:: What to work on ::
In the text on the stages of AVR instruction execution, retype everything from "6.2.4. Result Write" down to "the write operation.".

:: Excerpt to read ::
During the register operand fetch the operands that are required by the instruction are obtained from various sources. Most of the instructions use the values stored in the register file. This is the reason why this module has been designed with the following modes of operation with respect to inputs and outputs (to be processed by the ALU):
- One 8-bit output, one 8-bit result input
- Two 8-bit outputs, one 8 bit result input
- Two 8-bit outputs, one 16-bit result input
- One 16-bit output, one 16-bit result input
For example, if an operation requires two 8-bit values stored in two different registers, the register file can output both of them simultaneously into the ALU. For the same instruction, an 8-bit value can be written in another register.
Some instructions contain one operand that is not in a register but is part of the instruction itself. A pre-defined subset of the instruction bits is extracted and used as operand. The AVR Instruction Set Architecture contains the description of which combinations of operands are allowed for each instruction.
The instructions that read or write data from the Data Memory are special cases with respect to this stage. The operands required for their execution are used to calculate the address of the position in memory from where the data will be read, where the data will be written.
The following figure shows the simplified data-path with the components that play a role in this stage.
6.2.3. ALU Operation Execute
This stage is only present in those instructions that require an operation to be performed by the ALU. The control signals select the appropriate operation and the result is produce at the output (the ALU is a combinational circuit).
The status register is updated to reflect the conditions of the result just obtained. More precisely, the following bits in the register are changed:
- Carry Flag: if a carry has occurred in the latest operation
- Zero Flag: if the result of the latest operation is zero
- Negative Flag: if the result of the latest operation has the sign bit to one
- Two’s Complement Overflow Flag: if the overflow condition for two’s complement is satisfied, that is if the carry into the most significant bits is different to the carry derived from the most significant bit.
- Sign Bit: the exclusive or between the Negative Flag and the Two’s complement Flag.
- Half Carry Flag: if there is a carry out of the third bit of the result of the latest operation.
The following figure shows the subset of blocks in the architecture that are active in this stage.
6.2.4. Result Write Back
This stage is not present in all the instructions, only those that produced a result by the ALU in the previous stage that needs to be stored in the register file. The ALU writes the result on to the data bus. At the same time the register file selects the destination for the result, reads the value from the bus, and selects the write operation.
The following figure shows the subset of blocks in the architecture that are active in this stage.

:: Source excerpt ::
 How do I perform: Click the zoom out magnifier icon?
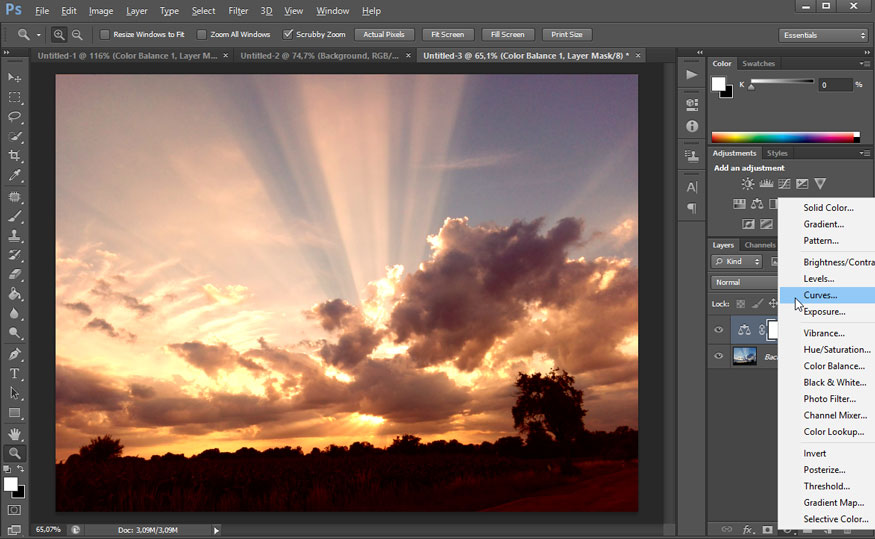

:: Final answer ::
6.2.4. Result Write Back
This stage is not present in all the instructions, only those that produced a result by the ALU in the previous stage that needs to be stored in the register file. The ALU writes the result on to the data bus. At the same time the register file selects the destination for the result, reads the value from the bus, and selects the write operation.